Cain shot back that “9-9-9 will pass, and is not the price of a pizza. It starts with, unlike your proposals, throwing out the current tax code.”

Rep. Michele Bachmann even seemed to compare Cain’s plan to a symbol of the antichrist.

“When you take the 9-9-9 plan and turn it upside down, the devil’s in the details,” she said. “Once you get another revenue stream, you’re never going to get rid of it.”

Former Pennsylvania Sen. Rick Santorum said Cain’s plan “could not pass,” but Cain said it would if he were in charge.

Cain’s plan would wipe out the complex federal system of taxation with a flat personal income tax, a corporate tax and a national sales tax each set at 9 percent.

When pressed on a Bloomberg analysis that it wouldn’t raise as much cash as the current system, Cain responded, “The problem with that analysis is that it is incorrect.” He cited “dynamic scoring” and his own private analysis, saying “our numbers will make it revenue-neutral.”

But the numbers that really caught the GOP’s attention have been Cain’s position in the polls: pulling to first or second place in South Carolina, Iowa and New Hampshire and in national surveys.

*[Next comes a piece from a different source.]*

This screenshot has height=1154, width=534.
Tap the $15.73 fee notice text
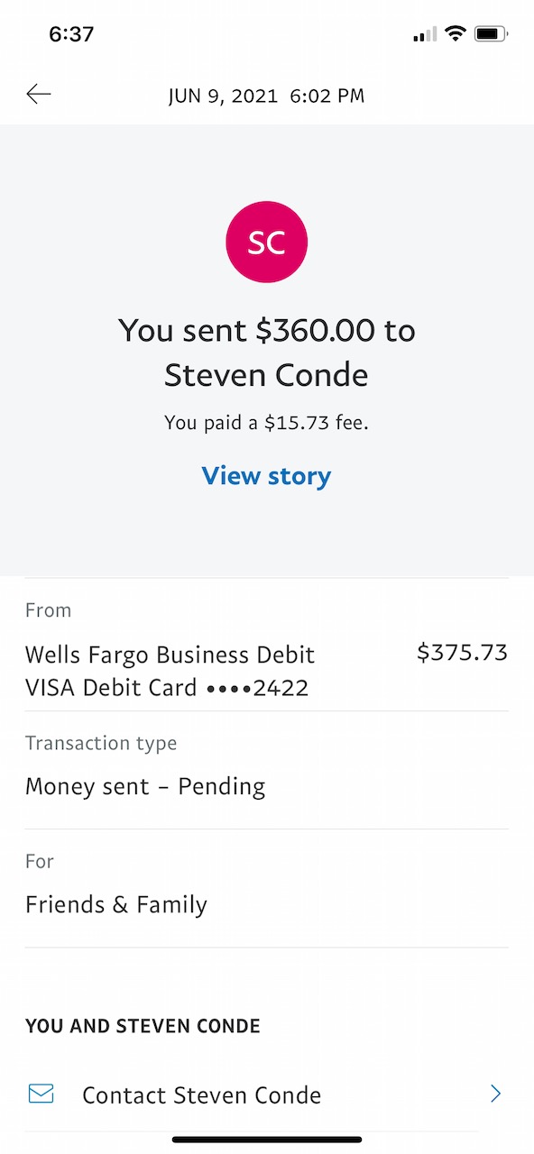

Former Mass. Gov. Mitt Romney kept his focus on President Obama and his own economic plan, but also defended the 2008 taxpayer-funded bailouts that helped spark the Tea Party movement.

“We were on the precipice and we could’ve had a complete meltdown of the entire financial system,” he said. “Action had to be taken. Was it perfect? No. Was it well implemented? Not particularly.”

Texas Gov. Rick Perry hoped to recover from a halting performance at a similar forum that started his poll numbers sliding.

But he was mostly on the sidelines, and missed chances to swipe at Romney.